Enhancing Road Crack Detection Accuracy with BsS-YOLO: Optimizing Feature Fusion and Attention Mechanisms
This work addresses road safety and infrastructure maintenance by enhancing detection accuracy for road cracks, though it is incremental as it builds on existing YOLO-based methods.
The paper tackled road crack detection by proposing the BsS-YOLO model, which achieved a 2.8% increase in mean average precision (mAP) for improved accuracy and robustness in diverse scenarios.
Effective road crack detection is crucial for road safety, infrastructure preservation, and extending road lifespan, offering significant economic benefits. However, existing methods struggle with varied target scales, complex backgrounds, and low adaptability to different environments. This paper presents the BsS-YOLO model, which optimizes multi-scale feature fusion through an enhanced Path Aggregation Network (PAN) and Bidirectional Feature Pyramid Network (BiFPN).
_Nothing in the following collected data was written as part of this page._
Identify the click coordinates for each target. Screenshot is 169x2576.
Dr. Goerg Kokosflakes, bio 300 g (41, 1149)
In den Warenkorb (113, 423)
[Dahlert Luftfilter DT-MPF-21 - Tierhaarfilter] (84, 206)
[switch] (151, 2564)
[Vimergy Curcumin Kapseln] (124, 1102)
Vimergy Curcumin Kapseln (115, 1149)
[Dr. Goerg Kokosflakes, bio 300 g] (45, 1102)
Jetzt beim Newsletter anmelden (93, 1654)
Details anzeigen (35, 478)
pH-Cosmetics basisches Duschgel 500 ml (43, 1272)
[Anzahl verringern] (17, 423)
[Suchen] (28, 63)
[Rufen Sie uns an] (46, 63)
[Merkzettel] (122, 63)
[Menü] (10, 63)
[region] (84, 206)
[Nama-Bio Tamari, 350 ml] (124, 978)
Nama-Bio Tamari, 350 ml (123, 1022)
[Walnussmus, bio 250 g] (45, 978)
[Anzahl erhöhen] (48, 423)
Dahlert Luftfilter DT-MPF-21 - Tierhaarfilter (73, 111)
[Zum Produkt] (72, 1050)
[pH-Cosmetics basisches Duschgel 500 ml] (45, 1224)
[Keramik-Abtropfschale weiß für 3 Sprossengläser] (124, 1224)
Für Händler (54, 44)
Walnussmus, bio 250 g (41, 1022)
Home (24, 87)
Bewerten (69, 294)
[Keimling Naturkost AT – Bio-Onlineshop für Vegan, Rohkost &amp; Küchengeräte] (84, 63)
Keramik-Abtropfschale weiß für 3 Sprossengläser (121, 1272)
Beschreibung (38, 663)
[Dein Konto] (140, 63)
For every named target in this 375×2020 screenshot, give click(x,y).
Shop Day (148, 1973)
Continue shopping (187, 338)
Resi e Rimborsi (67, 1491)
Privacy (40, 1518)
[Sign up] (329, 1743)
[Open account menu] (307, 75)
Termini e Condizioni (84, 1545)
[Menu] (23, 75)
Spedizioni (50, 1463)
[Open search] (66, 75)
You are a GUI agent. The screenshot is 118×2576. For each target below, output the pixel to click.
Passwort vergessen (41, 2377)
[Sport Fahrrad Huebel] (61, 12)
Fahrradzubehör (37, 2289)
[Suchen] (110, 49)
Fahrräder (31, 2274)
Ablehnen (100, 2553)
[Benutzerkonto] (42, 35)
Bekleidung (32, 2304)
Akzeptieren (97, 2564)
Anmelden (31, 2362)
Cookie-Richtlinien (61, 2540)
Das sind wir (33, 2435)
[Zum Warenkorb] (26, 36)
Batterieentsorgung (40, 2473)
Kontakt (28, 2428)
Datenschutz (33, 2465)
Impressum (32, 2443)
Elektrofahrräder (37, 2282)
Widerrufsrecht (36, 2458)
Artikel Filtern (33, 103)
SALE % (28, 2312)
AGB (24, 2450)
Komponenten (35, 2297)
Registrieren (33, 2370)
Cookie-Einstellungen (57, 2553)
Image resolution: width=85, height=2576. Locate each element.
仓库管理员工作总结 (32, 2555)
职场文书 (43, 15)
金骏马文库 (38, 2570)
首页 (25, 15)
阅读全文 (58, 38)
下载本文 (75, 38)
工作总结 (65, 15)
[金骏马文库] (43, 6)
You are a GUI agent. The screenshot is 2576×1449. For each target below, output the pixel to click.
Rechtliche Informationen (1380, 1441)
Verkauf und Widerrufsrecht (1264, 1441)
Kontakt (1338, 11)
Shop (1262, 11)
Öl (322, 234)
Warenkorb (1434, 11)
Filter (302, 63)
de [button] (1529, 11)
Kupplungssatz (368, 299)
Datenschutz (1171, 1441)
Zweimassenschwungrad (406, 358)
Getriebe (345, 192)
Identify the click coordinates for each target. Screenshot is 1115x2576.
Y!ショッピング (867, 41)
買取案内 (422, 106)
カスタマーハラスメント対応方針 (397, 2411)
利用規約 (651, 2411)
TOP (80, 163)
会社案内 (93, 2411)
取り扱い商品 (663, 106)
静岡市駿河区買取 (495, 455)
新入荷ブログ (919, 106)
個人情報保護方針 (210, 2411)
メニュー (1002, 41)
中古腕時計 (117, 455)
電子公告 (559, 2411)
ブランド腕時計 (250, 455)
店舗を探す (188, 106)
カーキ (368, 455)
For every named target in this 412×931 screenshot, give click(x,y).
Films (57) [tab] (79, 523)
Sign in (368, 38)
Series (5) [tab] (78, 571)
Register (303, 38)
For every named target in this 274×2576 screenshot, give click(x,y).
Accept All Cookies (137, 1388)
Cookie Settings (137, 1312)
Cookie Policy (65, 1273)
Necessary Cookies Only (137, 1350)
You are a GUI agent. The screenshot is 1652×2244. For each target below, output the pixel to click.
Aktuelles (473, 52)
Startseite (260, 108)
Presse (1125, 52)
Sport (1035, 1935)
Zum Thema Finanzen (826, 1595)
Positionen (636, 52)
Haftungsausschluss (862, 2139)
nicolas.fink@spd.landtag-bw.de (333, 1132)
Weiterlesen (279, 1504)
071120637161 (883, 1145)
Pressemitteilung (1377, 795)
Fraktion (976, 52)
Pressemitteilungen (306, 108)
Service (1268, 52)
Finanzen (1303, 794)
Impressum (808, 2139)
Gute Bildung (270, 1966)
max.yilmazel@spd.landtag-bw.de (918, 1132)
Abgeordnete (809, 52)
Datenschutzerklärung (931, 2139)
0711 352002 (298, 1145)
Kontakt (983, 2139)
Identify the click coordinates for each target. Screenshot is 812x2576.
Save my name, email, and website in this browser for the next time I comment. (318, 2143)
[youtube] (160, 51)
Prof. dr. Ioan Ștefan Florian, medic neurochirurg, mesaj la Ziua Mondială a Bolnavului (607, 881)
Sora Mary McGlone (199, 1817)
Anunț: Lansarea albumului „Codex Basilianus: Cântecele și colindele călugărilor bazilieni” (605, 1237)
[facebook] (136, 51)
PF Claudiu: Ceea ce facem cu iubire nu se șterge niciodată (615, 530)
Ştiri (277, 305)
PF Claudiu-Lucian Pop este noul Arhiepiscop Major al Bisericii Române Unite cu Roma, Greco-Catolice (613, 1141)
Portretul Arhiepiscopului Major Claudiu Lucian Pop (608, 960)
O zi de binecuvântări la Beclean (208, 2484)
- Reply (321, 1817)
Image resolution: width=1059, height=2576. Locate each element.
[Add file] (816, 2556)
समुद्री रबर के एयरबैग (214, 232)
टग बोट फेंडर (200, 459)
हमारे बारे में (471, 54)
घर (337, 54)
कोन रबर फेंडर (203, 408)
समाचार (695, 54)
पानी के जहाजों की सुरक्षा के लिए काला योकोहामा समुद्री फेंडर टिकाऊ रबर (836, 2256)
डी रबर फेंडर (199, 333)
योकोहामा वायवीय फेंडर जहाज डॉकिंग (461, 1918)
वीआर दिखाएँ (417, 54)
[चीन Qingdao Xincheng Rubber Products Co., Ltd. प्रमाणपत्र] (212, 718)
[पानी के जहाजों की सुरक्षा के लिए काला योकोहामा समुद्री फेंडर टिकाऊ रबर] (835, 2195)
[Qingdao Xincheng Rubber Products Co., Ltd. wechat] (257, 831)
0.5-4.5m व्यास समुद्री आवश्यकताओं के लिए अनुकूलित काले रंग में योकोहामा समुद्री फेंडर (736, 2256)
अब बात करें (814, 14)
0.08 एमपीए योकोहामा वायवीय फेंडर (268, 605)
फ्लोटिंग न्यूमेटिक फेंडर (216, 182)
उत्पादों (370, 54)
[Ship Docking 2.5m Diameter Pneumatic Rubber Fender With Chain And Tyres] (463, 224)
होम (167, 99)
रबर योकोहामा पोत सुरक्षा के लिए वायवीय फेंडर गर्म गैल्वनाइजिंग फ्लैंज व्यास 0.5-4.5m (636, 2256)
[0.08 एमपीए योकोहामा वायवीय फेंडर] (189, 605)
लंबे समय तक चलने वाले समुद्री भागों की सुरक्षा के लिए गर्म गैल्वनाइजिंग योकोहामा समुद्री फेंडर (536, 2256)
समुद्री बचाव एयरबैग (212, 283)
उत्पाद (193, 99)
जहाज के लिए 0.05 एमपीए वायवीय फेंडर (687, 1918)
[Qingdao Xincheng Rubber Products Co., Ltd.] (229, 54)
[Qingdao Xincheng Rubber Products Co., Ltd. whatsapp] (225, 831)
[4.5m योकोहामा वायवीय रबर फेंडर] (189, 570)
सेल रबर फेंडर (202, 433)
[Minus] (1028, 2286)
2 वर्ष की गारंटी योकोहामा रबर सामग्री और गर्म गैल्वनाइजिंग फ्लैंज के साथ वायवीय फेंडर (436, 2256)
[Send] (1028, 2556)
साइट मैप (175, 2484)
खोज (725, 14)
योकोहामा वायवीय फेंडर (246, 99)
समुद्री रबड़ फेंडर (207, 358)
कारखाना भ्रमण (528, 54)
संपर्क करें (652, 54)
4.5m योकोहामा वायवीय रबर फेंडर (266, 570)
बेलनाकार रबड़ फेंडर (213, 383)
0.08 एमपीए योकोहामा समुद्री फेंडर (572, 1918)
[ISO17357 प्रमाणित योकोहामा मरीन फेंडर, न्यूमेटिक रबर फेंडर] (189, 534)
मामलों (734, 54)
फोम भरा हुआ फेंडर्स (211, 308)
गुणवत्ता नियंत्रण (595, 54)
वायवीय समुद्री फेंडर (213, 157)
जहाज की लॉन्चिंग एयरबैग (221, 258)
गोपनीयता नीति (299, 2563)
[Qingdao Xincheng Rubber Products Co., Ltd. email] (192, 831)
The incorporation of weighted feature fusion improves feature representation, boosting detection accuracy and robustness. Furthermore, a Simple and Effective Attention Mechanism (SimAM) within the backbone enhances precision via spatial and channel-wise attention. The detection layer integrates a Shuffle Attention mechanism, which rearranges and mixes features across channels, refining key representations and further improving accuracy. Experimental results show that BsS-YOLO achieves a 2.8% increase in mean average precision (mAP) for road crack detection, supporting its applicability in diverse scenarios, including urban road maintenance and highway inspections.